• **THE PROBLEM**: List every line of the items below that contains the string "green", matching case exactly.

begin RECORDS TO USE

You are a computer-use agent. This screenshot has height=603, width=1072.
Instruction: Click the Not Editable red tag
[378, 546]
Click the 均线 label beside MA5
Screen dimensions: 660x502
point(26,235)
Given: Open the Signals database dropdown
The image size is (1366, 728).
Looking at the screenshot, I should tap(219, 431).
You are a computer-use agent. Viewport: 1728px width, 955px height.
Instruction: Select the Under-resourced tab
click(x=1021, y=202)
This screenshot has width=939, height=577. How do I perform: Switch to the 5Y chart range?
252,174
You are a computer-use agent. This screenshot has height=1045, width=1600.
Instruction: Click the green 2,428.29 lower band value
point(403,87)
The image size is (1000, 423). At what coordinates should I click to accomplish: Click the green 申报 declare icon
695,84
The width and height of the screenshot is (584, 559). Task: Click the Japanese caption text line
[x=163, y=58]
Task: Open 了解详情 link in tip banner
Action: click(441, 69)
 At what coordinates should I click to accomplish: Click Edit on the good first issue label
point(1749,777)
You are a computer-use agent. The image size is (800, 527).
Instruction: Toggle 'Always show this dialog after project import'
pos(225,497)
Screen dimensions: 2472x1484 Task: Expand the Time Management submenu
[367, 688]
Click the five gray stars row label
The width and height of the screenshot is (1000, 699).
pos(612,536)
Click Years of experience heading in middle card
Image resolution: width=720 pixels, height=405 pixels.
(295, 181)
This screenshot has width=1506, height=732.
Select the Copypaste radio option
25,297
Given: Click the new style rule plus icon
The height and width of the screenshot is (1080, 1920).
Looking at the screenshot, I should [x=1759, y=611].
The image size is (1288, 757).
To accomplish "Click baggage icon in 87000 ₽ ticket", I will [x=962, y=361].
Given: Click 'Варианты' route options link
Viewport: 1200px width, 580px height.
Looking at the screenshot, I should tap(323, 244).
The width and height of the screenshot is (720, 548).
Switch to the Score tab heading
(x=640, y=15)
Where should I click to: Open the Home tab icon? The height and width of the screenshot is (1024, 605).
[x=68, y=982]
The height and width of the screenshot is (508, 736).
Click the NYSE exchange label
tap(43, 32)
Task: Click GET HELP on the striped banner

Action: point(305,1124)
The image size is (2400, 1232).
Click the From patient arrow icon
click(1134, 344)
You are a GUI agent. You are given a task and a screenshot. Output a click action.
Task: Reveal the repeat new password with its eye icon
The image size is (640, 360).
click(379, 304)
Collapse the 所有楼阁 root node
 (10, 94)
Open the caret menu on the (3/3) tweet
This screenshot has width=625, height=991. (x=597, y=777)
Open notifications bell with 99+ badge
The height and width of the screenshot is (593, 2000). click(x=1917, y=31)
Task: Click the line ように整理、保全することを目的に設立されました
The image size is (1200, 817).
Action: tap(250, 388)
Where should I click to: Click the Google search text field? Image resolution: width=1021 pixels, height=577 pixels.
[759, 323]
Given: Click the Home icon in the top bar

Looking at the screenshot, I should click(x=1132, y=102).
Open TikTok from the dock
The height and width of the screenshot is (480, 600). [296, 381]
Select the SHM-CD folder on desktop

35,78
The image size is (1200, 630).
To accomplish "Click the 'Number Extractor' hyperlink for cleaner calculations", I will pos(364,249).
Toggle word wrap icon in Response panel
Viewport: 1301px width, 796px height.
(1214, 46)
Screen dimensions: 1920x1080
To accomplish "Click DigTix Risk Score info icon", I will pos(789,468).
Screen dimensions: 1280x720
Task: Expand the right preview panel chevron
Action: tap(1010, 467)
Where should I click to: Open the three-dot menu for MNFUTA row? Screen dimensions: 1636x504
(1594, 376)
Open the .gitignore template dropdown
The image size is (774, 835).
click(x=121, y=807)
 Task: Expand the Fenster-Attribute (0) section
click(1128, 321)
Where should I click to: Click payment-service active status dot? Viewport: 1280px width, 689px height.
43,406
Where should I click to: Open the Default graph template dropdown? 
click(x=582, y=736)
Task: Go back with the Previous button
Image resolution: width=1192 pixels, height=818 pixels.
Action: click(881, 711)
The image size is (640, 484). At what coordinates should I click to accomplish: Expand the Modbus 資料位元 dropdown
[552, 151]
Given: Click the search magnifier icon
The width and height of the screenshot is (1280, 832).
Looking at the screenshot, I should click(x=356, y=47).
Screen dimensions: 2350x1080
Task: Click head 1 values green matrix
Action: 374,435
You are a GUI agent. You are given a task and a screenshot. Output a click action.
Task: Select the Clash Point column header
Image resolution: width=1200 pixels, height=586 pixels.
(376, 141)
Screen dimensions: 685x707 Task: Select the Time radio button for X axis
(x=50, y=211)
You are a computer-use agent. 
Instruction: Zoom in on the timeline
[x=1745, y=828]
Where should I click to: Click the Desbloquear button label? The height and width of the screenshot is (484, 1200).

end RECORDS TO USE

• **SOLUTION**:
Instruction: Click the green 2,428.29 lower band value
The image size is (1000, 423). At what coordinates should I click to accomplish: Click the green 申报 declare icon
Task: Click head 1 values green matrix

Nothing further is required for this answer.